Bernstein proceeded to make some exceedingly canny points. This episode, he observed, reflected the “general readiness of many Chinese people, at home and abroad, to express their outrage against what their government deems to be ‘anti-China’ opinions in other countries.” In turn, Bernstein pointed out, this readiness was illustrative of “a broad generational cultural shift in China, mostly unexpected and little noticed in the West.” Three decades ago this year, after all, Chinese people turned out in massive numbers to protest the system under which they lived.
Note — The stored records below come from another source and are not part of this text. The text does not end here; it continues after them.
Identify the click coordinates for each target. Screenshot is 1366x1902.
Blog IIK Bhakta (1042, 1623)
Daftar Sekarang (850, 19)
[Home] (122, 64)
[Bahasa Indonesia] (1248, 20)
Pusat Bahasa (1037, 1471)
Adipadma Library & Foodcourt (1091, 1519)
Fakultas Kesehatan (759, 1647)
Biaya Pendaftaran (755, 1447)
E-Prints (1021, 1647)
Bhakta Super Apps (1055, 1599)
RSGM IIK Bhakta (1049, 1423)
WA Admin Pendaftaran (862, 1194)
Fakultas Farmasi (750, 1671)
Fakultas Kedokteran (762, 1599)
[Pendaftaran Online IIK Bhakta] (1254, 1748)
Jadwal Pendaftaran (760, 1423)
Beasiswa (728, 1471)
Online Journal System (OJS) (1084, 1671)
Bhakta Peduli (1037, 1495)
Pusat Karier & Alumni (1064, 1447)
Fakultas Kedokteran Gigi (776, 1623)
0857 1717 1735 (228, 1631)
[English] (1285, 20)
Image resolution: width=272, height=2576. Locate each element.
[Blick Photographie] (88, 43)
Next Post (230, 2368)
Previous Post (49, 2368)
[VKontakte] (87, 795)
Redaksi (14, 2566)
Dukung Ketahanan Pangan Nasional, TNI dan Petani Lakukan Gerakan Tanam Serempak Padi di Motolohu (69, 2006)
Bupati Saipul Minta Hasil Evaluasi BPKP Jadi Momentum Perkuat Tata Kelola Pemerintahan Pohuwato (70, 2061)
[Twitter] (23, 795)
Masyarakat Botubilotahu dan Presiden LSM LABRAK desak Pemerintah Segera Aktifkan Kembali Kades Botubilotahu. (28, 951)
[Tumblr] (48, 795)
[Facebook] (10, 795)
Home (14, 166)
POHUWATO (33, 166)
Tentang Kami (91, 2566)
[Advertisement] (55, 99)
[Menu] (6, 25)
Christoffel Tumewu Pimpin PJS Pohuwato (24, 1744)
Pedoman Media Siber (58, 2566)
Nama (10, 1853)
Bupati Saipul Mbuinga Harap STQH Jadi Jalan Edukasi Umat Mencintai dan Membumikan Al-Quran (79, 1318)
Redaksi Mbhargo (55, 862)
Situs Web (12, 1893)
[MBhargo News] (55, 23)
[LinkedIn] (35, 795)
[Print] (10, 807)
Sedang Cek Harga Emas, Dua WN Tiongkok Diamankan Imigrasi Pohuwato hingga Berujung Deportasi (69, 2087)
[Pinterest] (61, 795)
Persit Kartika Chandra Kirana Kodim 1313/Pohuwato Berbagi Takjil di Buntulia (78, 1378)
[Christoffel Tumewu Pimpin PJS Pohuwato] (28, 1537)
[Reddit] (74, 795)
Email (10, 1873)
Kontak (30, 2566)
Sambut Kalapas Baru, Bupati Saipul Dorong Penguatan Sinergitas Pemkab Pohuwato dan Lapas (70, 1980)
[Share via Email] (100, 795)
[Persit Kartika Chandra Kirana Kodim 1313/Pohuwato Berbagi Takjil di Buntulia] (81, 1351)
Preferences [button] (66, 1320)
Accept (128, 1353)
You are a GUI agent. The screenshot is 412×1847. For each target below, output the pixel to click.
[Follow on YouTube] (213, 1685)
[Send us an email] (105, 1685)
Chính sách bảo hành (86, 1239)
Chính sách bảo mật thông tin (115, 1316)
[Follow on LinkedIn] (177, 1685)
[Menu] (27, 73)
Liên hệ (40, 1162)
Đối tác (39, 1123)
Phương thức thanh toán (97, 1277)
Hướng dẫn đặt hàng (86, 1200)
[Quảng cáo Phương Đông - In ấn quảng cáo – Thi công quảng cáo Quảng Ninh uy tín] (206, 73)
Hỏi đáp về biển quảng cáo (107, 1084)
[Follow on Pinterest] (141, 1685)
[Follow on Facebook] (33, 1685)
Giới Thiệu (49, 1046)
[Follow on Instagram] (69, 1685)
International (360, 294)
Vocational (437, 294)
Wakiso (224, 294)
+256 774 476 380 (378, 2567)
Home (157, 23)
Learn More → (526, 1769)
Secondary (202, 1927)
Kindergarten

The Soviet Union was crumbling, the Berlin Wall was about to fall, and in China, too, millions of subjects of totalitarianism, students especially, were aching for liberty. “Occupying Tiananmen Square for two months,” recalls Bernstein, “they held hunger strikes, displaying a statue they called the Goddess of Liberty, before hundreds of them gave their lives when the army opened fire.”

But that was then and this is now. In 2019, writes Bernstein, the younger generation of Chinese citizens are the ideological opposites of their 1989 counterparts. In China today, sending your kid to study at an American university is one of the most prized objectives; but this ambition, in most cases, has nothing to do with a regard for American freedom. For both the parents and the children, it’s about prestige, the potential economic value of an Ivy League diploma, and having the opportunity to see the world. But seeing America doesn’t seem to have turned many of the Chinese students at U.S. universities into critics of Beijing’s tyranny or fans of Western liberty. Hence, writes Bernstein, “[i]nstead of educating a new generation of leaders who might make China more liberal, U.S. schools may be training an oppositional cadre more interested in acquiring American know-how than American values.” Moreover, “[t]his is occurring against a larger backdrop in which a resurgent China aggressively trumpets its cultural norms, demanding that foreign businesses – from Google to the NBA – play by its rules.”

Yes, some of the 300,000 Chinese nationals who are currently studying at U.S. colleges may harbor a secret fondness for Western values – but they don’t dare say so. Yet close observers suggest that there are relatively few closet fans of America in this immense cohort. “I think that even compared to 10 years ago, the whole vibe among Chinese students has changed,” Echo Wang, a recent graduate of the Columbia School of Journalism, told Bernstein, adding that she’s heard from several sources that the 2008 Beijing Olympic Games and the 2008 Western financial crisis boosted a lot of these students’ enthusiasm for their own country’s political system and severely weakened whatever admiration they might have had for capitalism.